Hi Thank you for your quick response.
The table looks original, the gap is 800 mm by 590 mm the thickness needed is 18 mm and the table is nearer 50 mm by 520 mm by 960 mm.
also what are the pull out extensions for on the end of each bench.
Many thanks
John


----------



## John H (Jul 27, 2016)

Hi Sorry can't find a way of uploading pictures ( format not allowed ). I could email direct if that is OK.
Cheers John


----------



## philoaks (Sep 2, 2008)

John H said:


> Hi Thank you for your quick response.
> The table looks original, the gap is 800 mm by 590 mm the thickness needed is 18 mm and the table is nearer 50 mm by 520 mm by 960 mm.
> also what are the pull out extensions for on the end of each bench.
> Many thanks
> John


Hi John.

Welcome to MHF!

I haven't owned a Scout but a former motorhome we owned had a similar pullout on the end of each bench.

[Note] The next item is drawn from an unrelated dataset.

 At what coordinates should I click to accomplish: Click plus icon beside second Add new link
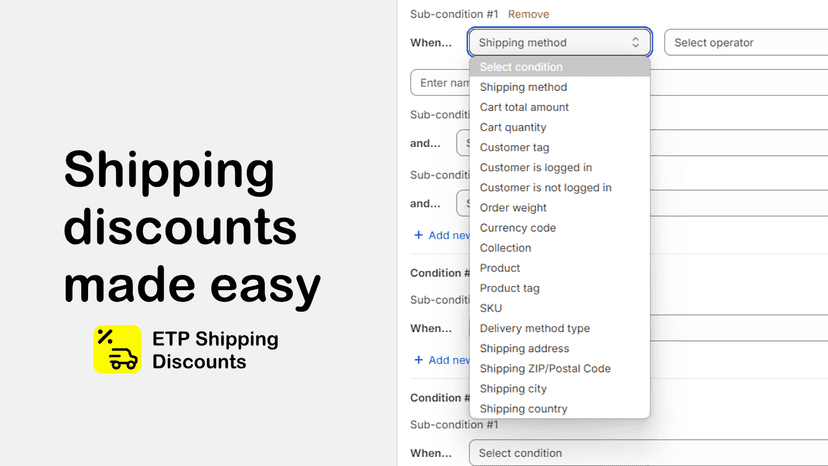click(418, 360)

They pulled out when making the bed to extend it by around 4-6 inches. There were then some infill cushions to fit into the gaps.

On ours the table didn't form the bedbase but there were slats that pulled out from a storage box that was against the wall (between the seats). I can't find a picture online to show what I mean.

If you've got no "extra cushions" then a previous owner has probably ditched them or left them in an attic after the van was sold :frown2:


----------



## John H (Jul 27, 2016)

Or Have I


----------



## philoaks (Sep 2, 2008)

John H said:


> Hi Sorry can't find a way of uploading pictures ( format not allowed ). I could email direct if that is OK.
> Cheers John


You pic has loaded ok John.

In our van the slats pulled out from what looks like a cupboard between the seats on your van. Ours didn't have a door like yours appears to have. it was just a blank panel and the lid came off to reveal the slats.

If what you've got is a storage area then maybe a previous owner ditched the slats completely.


----------



## Pudsey_Bear (Sep 25, 2008)

John you're about to run out of posts so no need to respond to this (but you'd be welcome as a subscriber of course  ) 

You could make up a set of slats to the right length, I think they used 15 x 20mm beech about 100-150mm apart with tape stapled to the underside to drag them all out together from the end bin under the window, dunno how you sort out those extension out though 

As for the table it may match the rest of the van, but Hymer (dunno where I got Hymen from, but Terry's post put me right, but none were adventuress so the same applies) were not that adventuress with formica and used it a lot of their vans, so it could have easily come from another, you might be able to find a used on with the right dimensions on Ebay.de.

If you have space you might get away with a piece of birch plywood in place of the table, most decent timber yards will have it or can get it.

Let us know how you fixed the problem once you have


----------



## dghr272 (Jun 14, 2012)

John,

I asked your question on the Facebook 'Autotrail Owners Group' and a fellow member confirmed that slats from the cupboard are used.

As said here they would be easy to make if they are missing.

BTW if you are a FB user the group is another great source for help for Autotrail owners.

Terry

Another FB member has stated their Scout had boards in the boxes under the seats, so maybe a few variations by AT which is not unusual.


----------



## philoaks (Sep 2, 2008)

Lots of ready made ones here for sale on eBay. As long as they are at least as wide as the gap they could always be cut down

*Ebay link *


----------



## dghr272 (Jun 14, 2012)

One more members response from the FB Autotrail Owners Group.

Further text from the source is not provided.